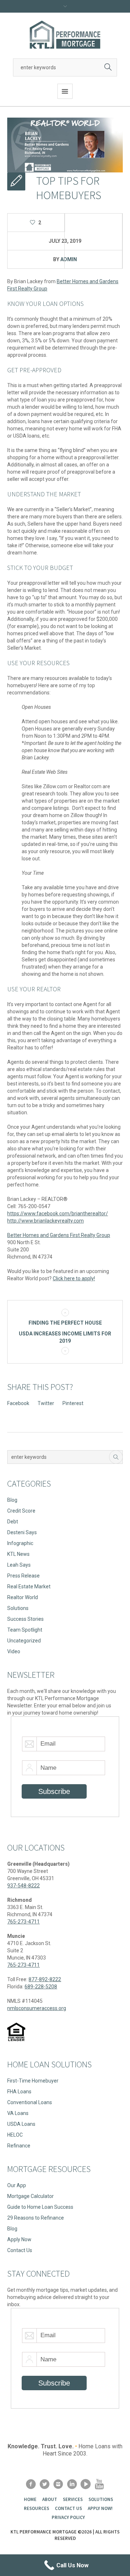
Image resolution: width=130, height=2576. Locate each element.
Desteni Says (22, 1532)
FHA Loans (19, 2091)
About (49, 2499)
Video (13, 1651)
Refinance (18, 2146)
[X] (44, 2484)
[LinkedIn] (72, 2484)
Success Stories (25, 1619)
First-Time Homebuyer (32, 2081)
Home (30, 2499)
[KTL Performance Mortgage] (65, 34)
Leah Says (19, 1565)
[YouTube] (99, 2484)
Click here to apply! (74, 1278)
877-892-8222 (45, 1979)
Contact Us (19, 2250)
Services (73, 2499)
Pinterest (72, 1403)
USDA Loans (21, 2124)
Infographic (20, 1543)
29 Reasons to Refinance (35, 2218)
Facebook (18, 1403)
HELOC (15, 2135)
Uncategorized (24, 1641)
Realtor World (22, 1597)
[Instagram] (58, 2484)
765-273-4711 (23, 1922)
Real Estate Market (29, 1586)
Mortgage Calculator (30, 2196)
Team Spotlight (24, 1630)
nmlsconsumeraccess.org (36, 2008)
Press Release (23, 1576)
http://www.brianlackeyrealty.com (45, 1221)
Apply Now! (100, 2508)
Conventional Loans (29, 2102)
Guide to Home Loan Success (40, 2207)
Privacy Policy (68, 2517)
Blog (12, 1500)
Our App (16, 2185)
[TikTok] (86, 2484)
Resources (36, 2508)
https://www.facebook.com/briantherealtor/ (57, 1213)
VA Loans (18, 2113)
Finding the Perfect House (65, 1323)
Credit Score (21, 1511)
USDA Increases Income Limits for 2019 (65, 1337)
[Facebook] (31, 2484)
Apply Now (19, 2239)
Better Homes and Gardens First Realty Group (58, 1235)
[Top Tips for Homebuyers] (65, 145)
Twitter (46, 1403)
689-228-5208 (41, 1986)
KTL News (18, 1554)
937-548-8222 (23, 1885)
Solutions (18, 1608)
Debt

******

### REQUIRED WORK
Copy each line of the records above that carries the word "USDA".

### RESULT OF THE EXERCISE
USDA Loans (21, 2124)
USDA Increases Income Limits for 2019 (65, 1337)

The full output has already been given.